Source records
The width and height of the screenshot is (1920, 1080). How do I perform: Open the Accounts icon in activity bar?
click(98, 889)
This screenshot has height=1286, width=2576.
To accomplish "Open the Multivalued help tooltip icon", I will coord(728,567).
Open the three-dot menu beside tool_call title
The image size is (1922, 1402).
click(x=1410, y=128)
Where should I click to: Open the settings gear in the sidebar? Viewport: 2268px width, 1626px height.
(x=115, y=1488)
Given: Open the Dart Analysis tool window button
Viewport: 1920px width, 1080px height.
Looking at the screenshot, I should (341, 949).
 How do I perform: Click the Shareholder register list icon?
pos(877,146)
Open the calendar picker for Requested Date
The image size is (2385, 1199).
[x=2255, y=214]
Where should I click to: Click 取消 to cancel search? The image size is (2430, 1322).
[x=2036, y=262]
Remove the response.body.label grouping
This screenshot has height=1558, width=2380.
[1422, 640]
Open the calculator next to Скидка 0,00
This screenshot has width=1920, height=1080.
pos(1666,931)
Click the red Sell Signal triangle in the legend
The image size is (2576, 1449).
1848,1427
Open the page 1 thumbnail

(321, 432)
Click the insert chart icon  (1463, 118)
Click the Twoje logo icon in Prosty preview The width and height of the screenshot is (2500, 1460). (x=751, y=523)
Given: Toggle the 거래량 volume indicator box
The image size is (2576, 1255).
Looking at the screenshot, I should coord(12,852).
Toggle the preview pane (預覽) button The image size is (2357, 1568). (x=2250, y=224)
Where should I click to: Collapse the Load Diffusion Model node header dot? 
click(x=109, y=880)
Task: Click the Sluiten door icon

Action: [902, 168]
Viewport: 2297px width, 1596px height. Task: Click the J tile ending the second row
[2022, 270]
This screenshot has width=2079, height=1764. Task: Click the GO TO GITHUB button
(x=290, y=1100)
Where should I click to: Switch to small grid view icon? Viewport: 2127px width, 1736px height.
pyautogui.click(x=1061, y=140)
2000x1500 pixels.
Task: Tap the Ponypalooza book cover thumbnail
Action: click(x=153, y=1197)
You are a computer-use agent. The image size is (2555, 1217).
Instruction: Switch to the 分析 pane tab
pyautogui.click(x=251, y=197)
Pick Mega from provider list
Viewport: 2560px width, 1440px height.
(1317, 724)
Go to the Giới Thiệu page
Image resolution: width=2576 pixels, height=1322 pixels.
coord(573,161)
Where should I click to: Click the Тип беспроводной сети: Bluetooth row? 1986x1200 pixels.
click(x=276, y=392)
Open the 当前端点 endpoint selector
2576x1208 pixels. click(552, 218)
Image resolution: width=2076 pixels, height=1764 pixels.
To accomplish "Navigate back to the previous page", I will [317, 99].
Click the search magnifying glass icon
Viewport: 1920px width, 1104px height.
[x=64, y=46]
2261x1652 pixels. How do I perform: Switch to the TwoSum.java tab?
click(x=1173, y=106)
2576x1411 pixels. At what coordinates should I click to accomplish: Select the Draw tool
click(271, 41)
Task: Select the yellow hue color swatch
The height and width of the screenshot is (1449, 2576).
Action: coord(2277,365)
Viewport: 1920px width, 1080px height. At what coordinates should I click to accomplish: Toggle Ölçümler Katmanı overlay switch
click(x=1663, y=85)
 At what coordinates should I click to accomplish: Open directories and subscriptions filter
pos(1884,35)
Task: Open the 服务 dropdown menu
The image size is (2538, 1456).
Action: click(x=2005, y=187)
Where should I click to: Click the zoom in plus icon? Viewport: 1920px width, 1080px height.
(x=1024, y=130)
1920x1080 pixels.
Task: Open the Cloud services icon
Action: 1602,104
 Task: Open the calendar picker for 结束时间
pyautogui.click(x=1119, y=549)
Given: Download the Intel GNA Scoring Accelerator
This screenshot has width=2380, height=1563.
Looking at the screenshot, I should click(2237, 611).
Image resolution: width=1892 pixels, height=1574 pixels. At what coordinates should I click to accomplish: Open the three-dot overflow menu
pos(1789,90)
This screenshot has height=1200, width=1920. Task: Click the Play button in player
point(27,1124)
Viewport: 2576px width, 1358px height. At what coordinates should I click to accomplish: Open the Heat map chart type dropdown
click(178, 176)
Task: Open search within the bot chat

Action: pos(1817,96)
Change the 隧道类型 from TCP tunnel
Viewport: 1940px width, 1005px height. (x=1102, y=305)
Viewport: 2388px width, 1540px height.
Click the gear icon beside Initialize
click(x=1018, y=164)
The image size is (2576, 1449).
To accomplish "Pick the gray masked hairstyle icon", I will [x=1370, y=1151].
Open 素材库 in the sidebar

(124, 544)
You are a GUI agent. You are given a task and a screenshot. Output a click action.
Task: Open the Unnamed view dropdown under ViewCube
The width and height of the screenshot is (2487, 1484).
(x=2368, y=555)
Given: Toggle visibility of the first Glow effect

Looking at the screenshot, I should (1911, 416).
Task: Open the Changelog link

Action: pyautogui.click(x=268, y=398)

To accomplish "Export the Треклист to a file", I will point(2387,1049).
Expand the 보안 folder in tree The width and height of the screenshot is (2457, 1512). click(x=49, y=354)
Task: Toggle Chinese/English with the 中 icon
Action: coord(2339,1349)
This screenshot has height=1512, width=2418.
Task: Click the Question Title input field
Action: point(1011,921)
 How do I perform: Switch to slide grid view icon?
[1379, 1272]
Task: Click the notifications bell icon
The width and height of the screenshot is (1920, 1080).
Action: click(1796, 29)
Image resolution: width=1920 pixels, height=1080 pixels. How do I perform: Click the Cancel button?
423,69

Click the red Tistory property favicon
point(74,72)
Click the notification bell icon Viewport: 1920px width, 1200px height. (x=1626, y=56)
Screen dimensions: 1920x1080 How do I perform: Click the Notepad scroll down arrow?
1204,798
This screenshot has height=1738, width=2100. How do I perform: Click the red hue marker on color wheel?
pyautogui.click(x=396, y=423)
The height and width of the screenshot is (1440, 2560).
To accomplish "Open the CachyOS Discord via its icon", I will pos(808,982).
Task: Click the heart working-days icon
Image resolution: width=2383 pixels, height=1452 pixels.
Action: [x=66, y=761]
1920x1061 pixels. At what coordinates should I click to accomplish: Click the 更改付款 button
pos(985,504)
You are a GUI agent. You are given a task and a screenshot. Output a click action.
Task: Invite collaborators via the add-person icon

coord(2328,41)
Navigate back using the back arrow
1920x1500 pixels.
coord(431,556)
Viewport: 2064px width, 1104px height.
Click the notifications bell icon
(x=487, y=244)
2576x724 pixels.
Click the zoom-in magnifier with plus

* [ACTIVITY]
When you reach the end of the records, set them all down again exactly.

* [SOLUTION TO THIS TASK]
The width and height of the screenshot is (1920, 1080). How do I perform: Open the Accounts icon in activity bar?
click(98, 889)
This screenshot has height=1286, width=2576.
To accomplish "Open the Multivalued help tooltip icon", I will coord(728,567).
Open the three-dot menu beside tool_call title
The image size is (1922, 1402).
click(x=1410, y=128)
Where should I click to: Open the settings gear in the sidebar? Viewport: 2268px width, 1626px height.
(x=115, y=1488)
Given: Open the Dart Analysis tool window button
Viewport: 1920px width, 1080px height.
Looking at the screenshot, I should (341, 949).
 How do I perform: Click the Shareholder register list icon?
pos(877,146)
Open the calendar picker for Requested Date
The image size is (2385, 1199).
[x=2255, y=214]
Where should I click to: Click 取消 to cancel search? The image size is (2430, 1322).
[x=2036, y=262]
Remove the response.body.label grouping
This screenshot has height=1558, width=2380.
[1422, 640]
Open the calculator next to Скидка 0,00
This screenshot has width=1920, height=1080.
pos(1666,931)
Click the red Sell Signal triangle in the legend
The image size is (2576, 1449).
1848,1427
Open the page 1 thumbnail

(321, 432)
Click the insert chart icon  (1463, 118)
Click the Twoje logo icon in Prosty preview The width and height of the screenshot is (2500, 1460). (x=751, y=523)
Given: Toggle the 거래량 volume indicator box
The image size is (2576, 1255).
Looking at the screenshot, I should coord(12,852).
Toggle the preview pane (預覽) button The image size is (2357, 1568). (x=2250, y=224)
Where should I click to: Collapse the Load Diffusion Model node header dot? 
click(x=109, y=880)
Task: Click the Sluiten door icon

Action: [902, 168]
Viewport: 2297px width, 1596px height. Task: Click the J tile ending the second row
[2022, 270]
This screenshot has width=2079, height=1764. Task: Click the GO TO GITHUB button
(x=290, y=1100)
Where should I click to: Switch to small grid view icon? Viewport: 2127px width, 1736px height.
pyautogui.click(x=1061, y=140)
2000x1500 pixels.
Task: Tap the Ponypalooza book cover thumbnail
Action: click(x=153, y=1197)
You are a computer-use agent. The image size is (2555, 1217).
Instruction: Switch to the 分析 pane tab
pyautogui.click(x=251, y=197)
Pick Mega from provider list
Viewport: 2560px width, 1440px height.
(1317, 724)
Go to the Giới Thiệu page
Image resolution: width=2576 pixels, height=1322 pixels.
coord(573,161)
Where should I click to: Click the Тип беспроводной сети: Bluetooth row? 1986x1200 pixels.
click(x=276, y=392)
Open the 当前端点 endpoint selector
2576x1208 pixels. click(552, 218)
Image resolution: width=2076 pixels, height=1764 pixels.
To accomplish "Navigate back to the previous page", I will [317, 99].
Click the search magnifying glass icon
Viewport: 1920px width, 1104px height.
[x=64, y=46]
2261x1652 pixels. How do I perform: Switch to the TwoSum.java tab?
click(x=1173, y=106)
2576x1411 pixels. At what coordinates should I click to accomplish: Select the Draw tool
click(271, 41)
Task: Select the yellow hue color swatch
The height and width of the screenshot is (1449, 2576).
Action: coord(2277,365)
Viewport: 1920px width, 1080px height. At what coordinates should I click to accomplish: Toggle Ölçümler Katmanı overlay switch
click(x=1663, y=85)
 At what coordinates should I click to accomplish: Open directories and subscriptions filter
pos(1884,35)
Task: Open the 服务 dropdown menu
The image size is (2538, 1456).
Action: click(x=2005, y=187)
Where should I click to: Click the zoom in plus icon? Viewport: 1920px width, 1080px height.
(x=1024, y=130)
1920x1080 pixels.
Task: Open the Cloud services icon
Action: 1602,104
 Task: Open the calendar picker for 结束时间
pyautogui.click(x=1119, y=549)
Given: Download the Intel GNA Scoring Accelerator
This screenshot has width=2380, height=1563.
Looking at the screenshot, I should click(2237, 611).
Image resolution: width=1892 pixels, height=1574 pixels. At what coordinates should I click to accomplish: Open the three-dot overflow menu
pos(1789,90)
This screenshot has height=1200, width=1920. Task: Click the Play button in player
point(27,1124)
Viewport: 2576px width, 1358px height. At what coordinates should I click to accomplish: Open the Heat map chart type dropdown
click(178, 176)
Task: Open search within the bot chat

Action: pos(1817,96)
Change the 隧道类型 from TCP tunnel
Viewport: 1940px width, 1005px height. (x=1102, y=305)
Viewport: 2388px width, 1540px height.
Click the gear icon beside Initialize
click(x=1018, y=164)
The image size is (2576, 1449).
To accomplish "Pick the gray masked hairstyle icon", I will [x=1370, y=1151].
Open 素材库 in the sidebar

(124, 544)
You are a GUI agent. You are given a task and a screenshot. Output a click action.
Task: Open the Unnamed view dropdown under ViewCube
The width and height of the screenshot is (2487, 1484).
(x=2368, y=555)
Given: Toggle visibility of the first Glow effect

Looking at the screenshot, I should (1911, 416).
Task: Open the Changelog link

Action: pyautogui.click(x=268, y=398)

To accomplish "Export the Треклист to a file", I will point(2387,1049).
Expand the 보안 folder in tree The width and height of the screenshot is (2457, 1512). click(x=49, y=354)
Task: Toggle Chinese/English with the 中 icon
Action: coord(2339,1349)
This screenshot has height=1512, width=2418.
Task: Click the Question Title input field
Action: point(1011,921)
 How do I perform: Switch to slide grid view icon?
[1379, 1272]
Task: Click the notifications bell icon
The width and height of the screenshot is (1920, 1080).
Action: click(1796, 29)
Image resolution: width=1920 pixels, height=1080 pixels. How do I perform: Click the Cancel button?
423,69

Click the red Tistory property favicon
point(74,72)
Click the notification bell icon Viewport: 1920px width, 1200px height. (x=1626, y=56)
Screen dimensions: 1920x1080 How do I perform: Click the Notepad scroll down arrow?
1204,798
This screenshot has height=1738, width=2100. How do I perform: Click the red hue marker on color wheel?
pyautogui.click(x=396, y=423)
The height and width of the screenshot is (1440, 2560).
To accomplish "Open the CachyOS Discord via its icon", I will pos(808,982).
Task: Click the heart working-days icon
Image resolution: width=2383 pixels, height=1452 pixels.
Action: [x=66, y=761]
1920x1061 pixels. At what coordinates should I click to accomplish: Click the 更改付款 button
pos(985,504)
You are a GUI agent. You are given a task and a screenshot. Output a click action.
Task: Invite collaborators via the add-person icon

coord(2328,41)
Navigate back using the back arrow
1920x1500 pixels.
coord(431,556)
Viewport: 2064px width, 1104px height.
Click the notifications bell icon
(x=487, y=244)
2576x724 pixels.
Click the zoom-in magnifier with plus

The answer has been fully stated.